Exercise description>
Reproduce the lines from the line containing "Image resolution: width=1568" through the end of the records, with "repost count" swapped for "like count" and all else unchanged, omitting the pictures.

|---|

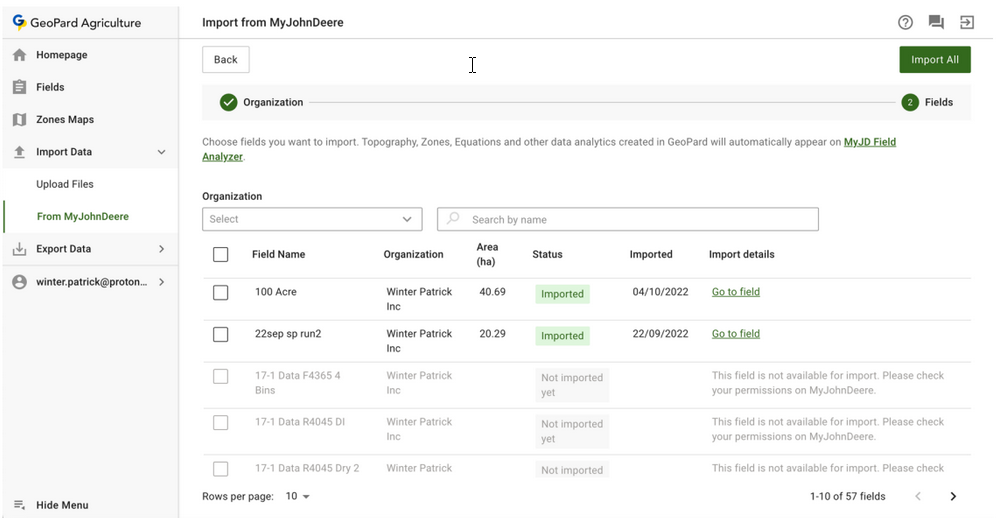Open Zones Maps from the sidebar
The image size is (999, 518).
click(x=65, y=120)
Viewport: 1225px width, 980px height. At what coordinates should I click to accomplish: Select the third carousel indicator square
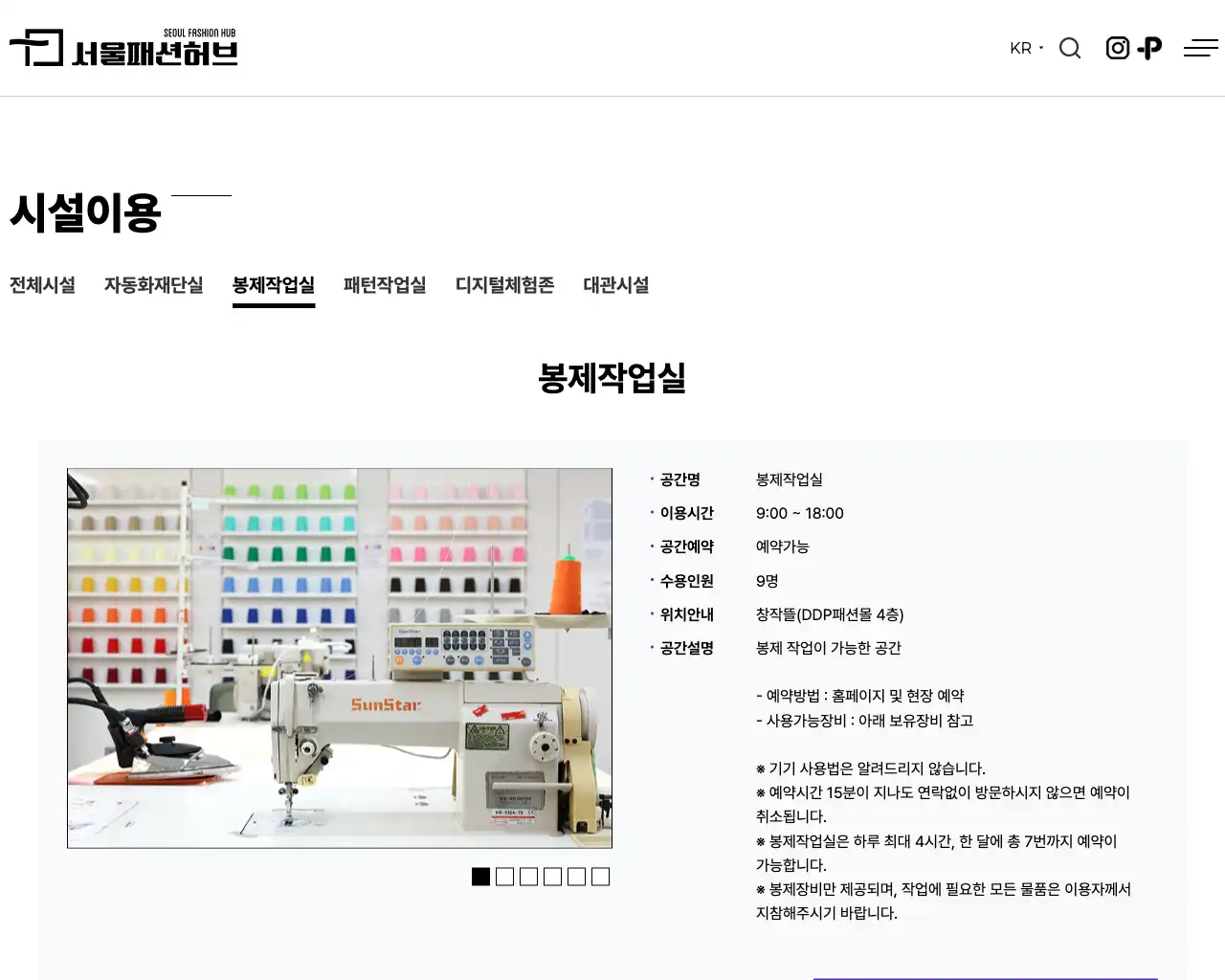[x=528, y=876]
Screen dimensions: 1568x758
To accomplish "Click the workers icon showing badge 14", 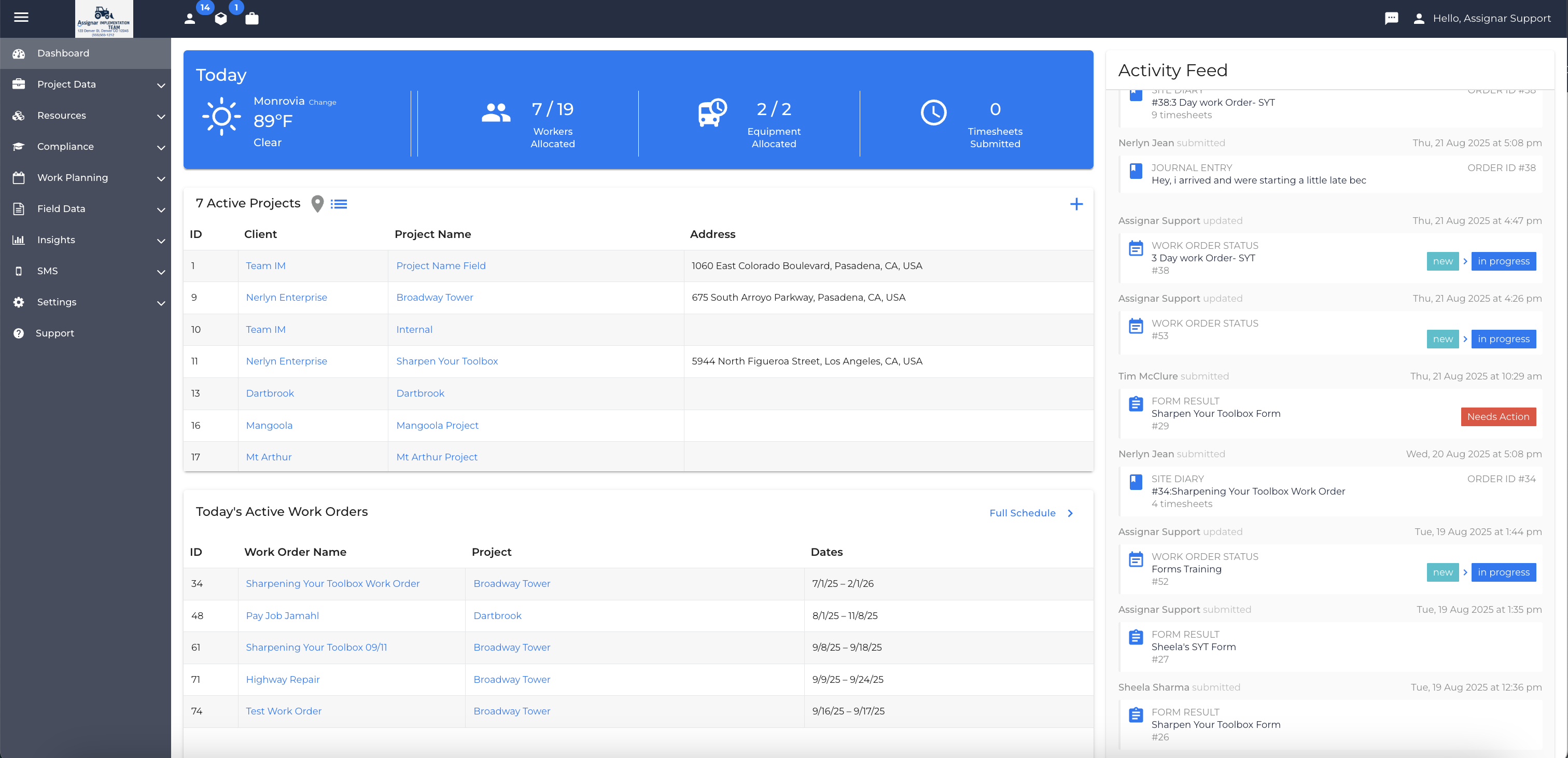I will pos(190,19).
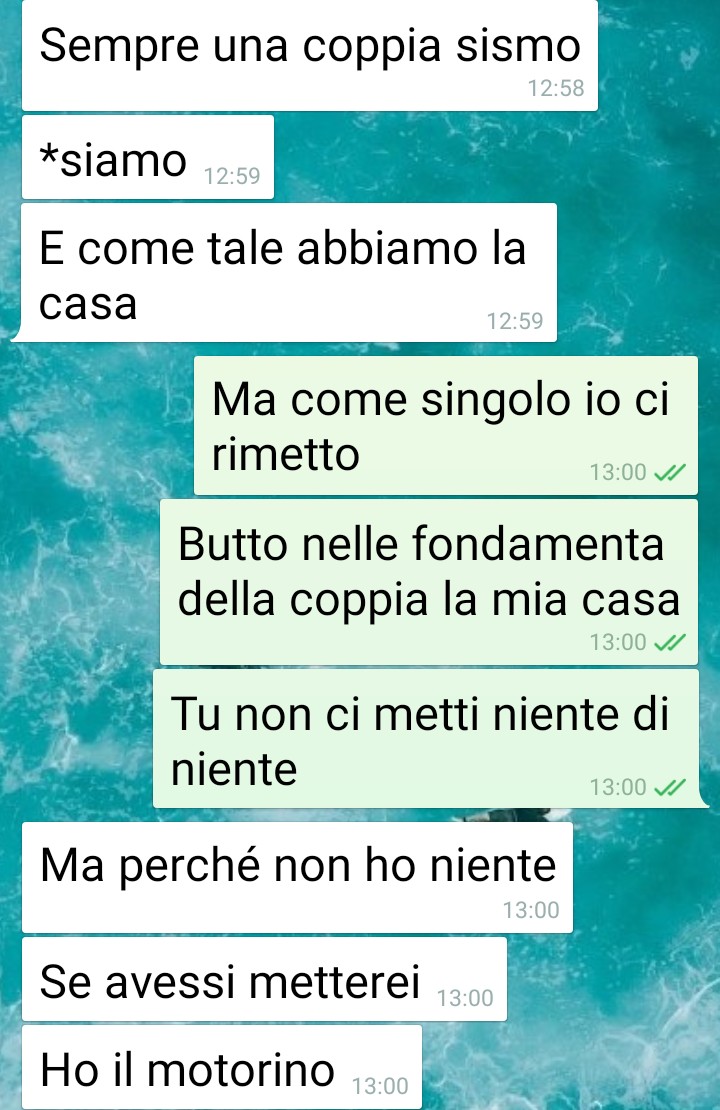720x1110 pixels.
Task: Tap the 13:00 timestamp on 'Ho il motorino'
Action: click(380, 1085)
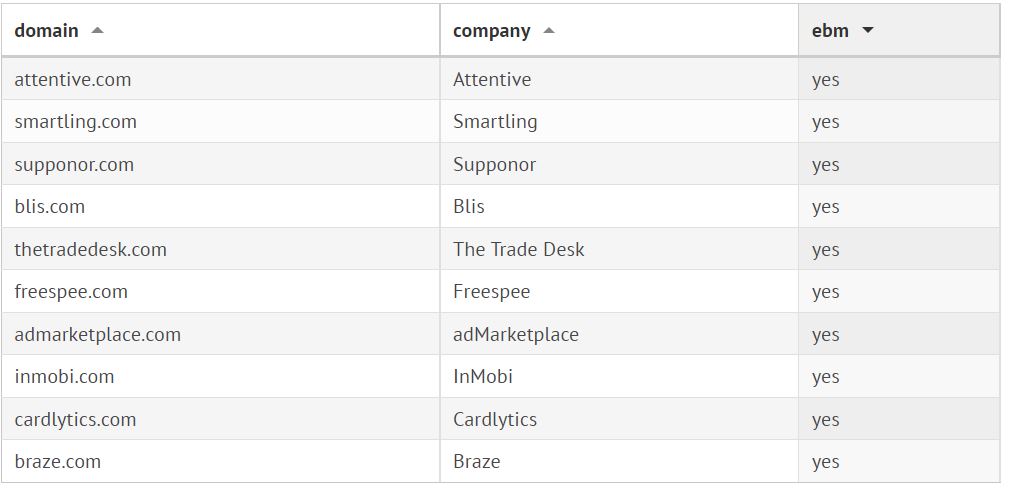This screenshot has height=488, width=1010.
Task: Select The Trade Desk company cell
Action: pyautogui.click(x=519, y=250)
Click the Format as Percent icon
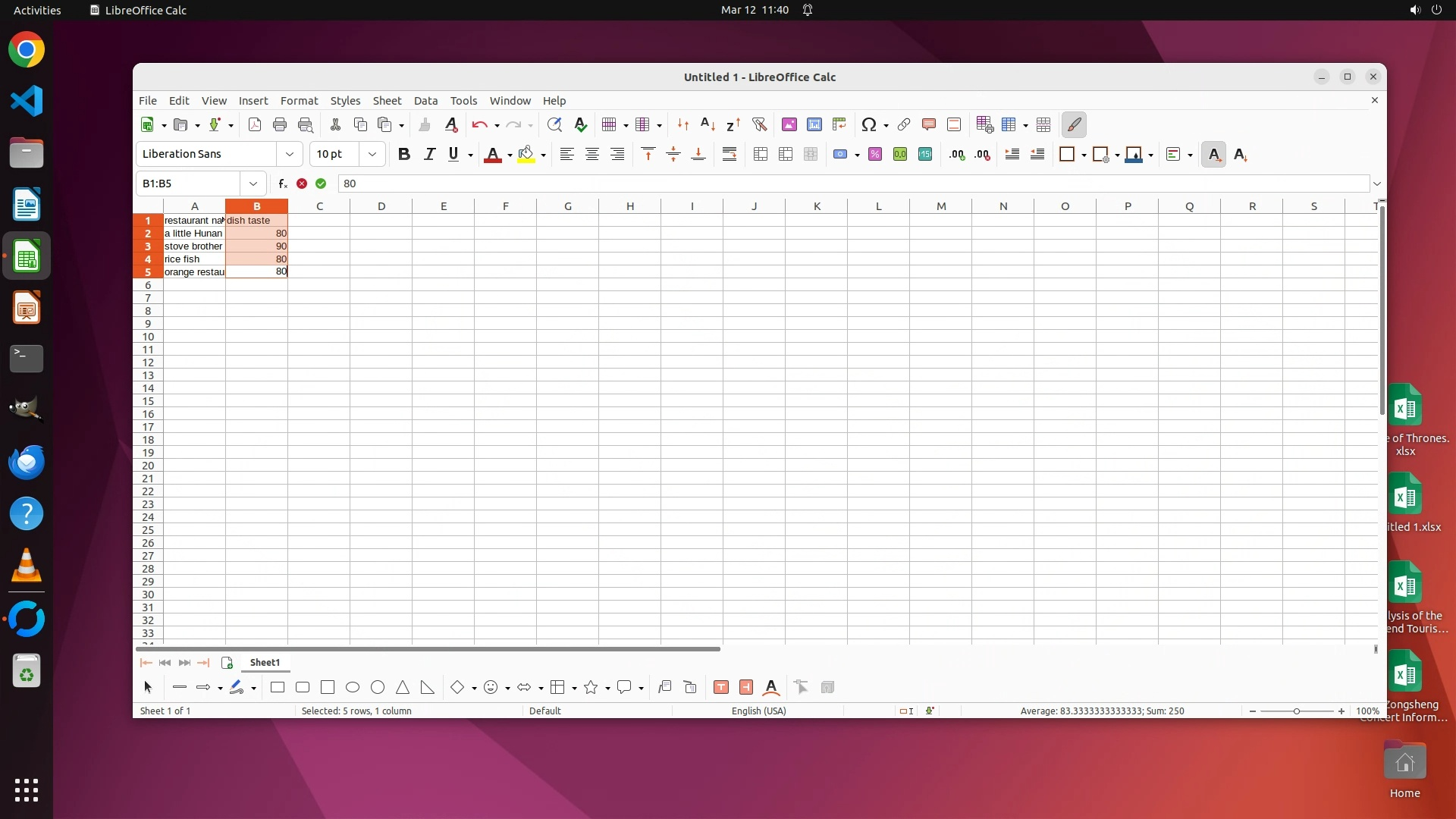Screen dimensions: 1456x819 coord(875,155)
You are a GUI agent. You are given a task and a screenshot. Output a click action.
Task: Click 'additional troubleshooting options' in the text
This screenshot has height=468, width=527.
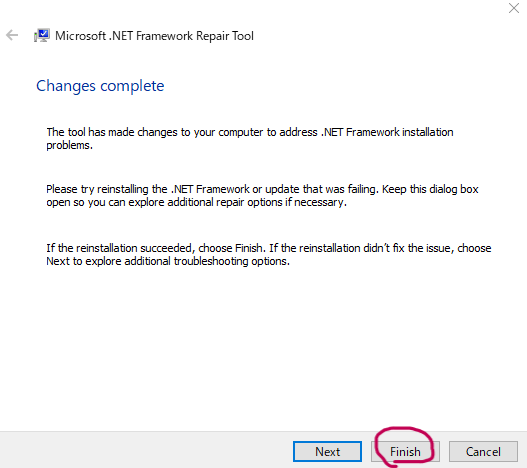tap(207, 261)
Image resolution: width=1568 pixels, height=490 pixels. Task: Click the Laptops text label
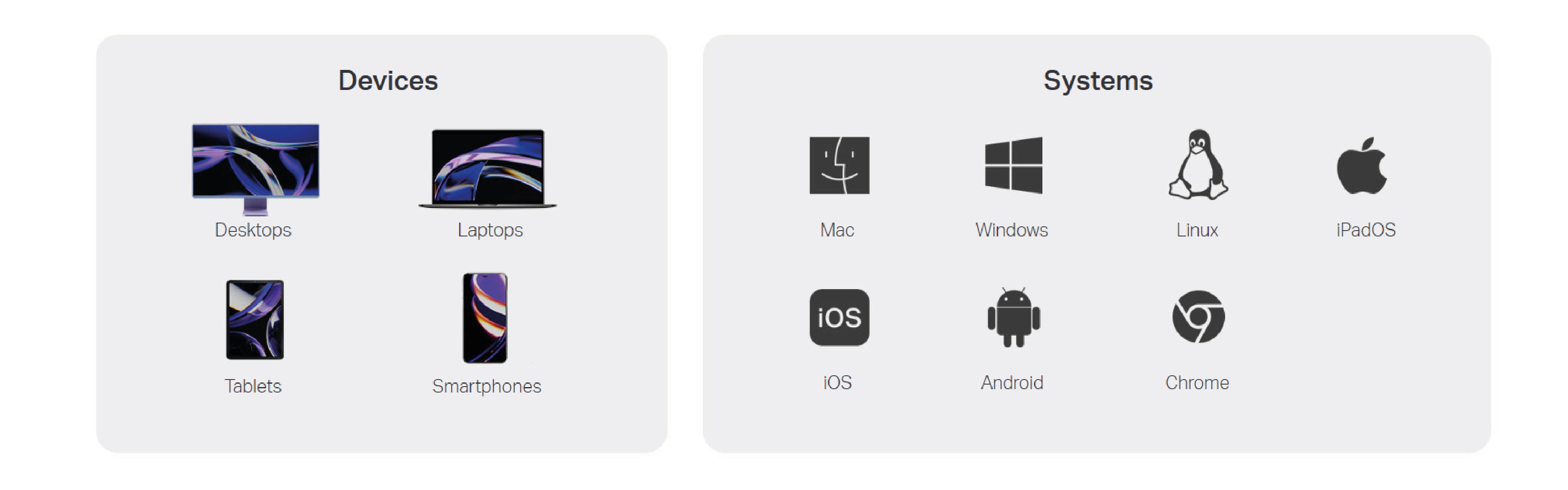coord(490,231)

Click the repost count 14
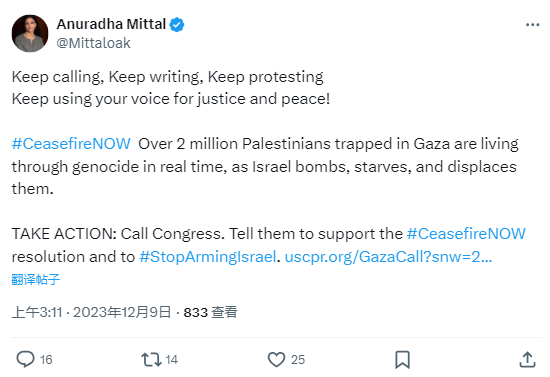[x=172, y=359]
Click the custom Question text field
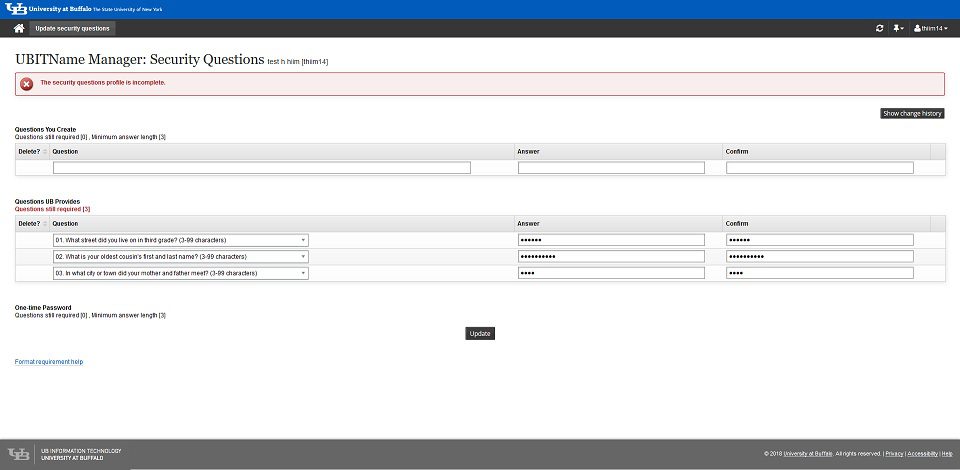Viewport: 960px width, 470px height. click(x=261, y=168)
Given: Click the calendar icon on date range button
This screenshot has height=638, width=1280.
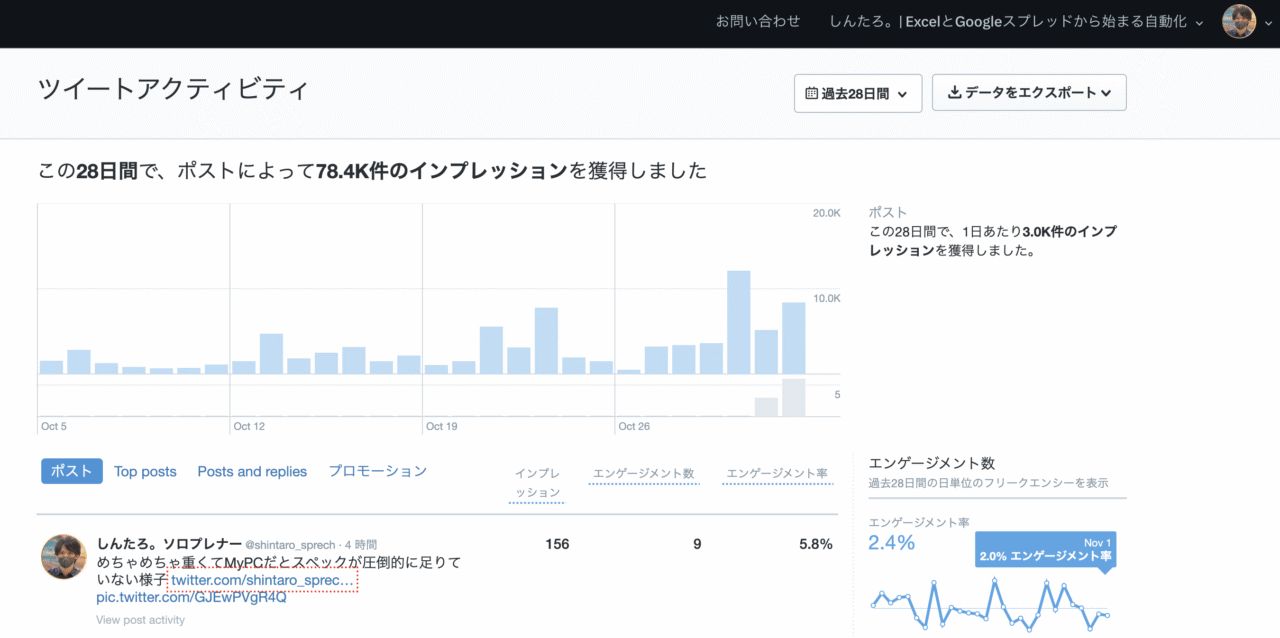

|---|

Finished task>
Image resolution: width=1568 pixels, height=490 pixels. Task: Click the Laptops text label
coord(490,231)

Click the like count 14
[x=172, y=359]
Click the custom Question text field
Viewport: 960px width, 470px height. click(x=261, y=168)
Given: Click the calendar icon on date range button
This screenshot has height=638, width=1280.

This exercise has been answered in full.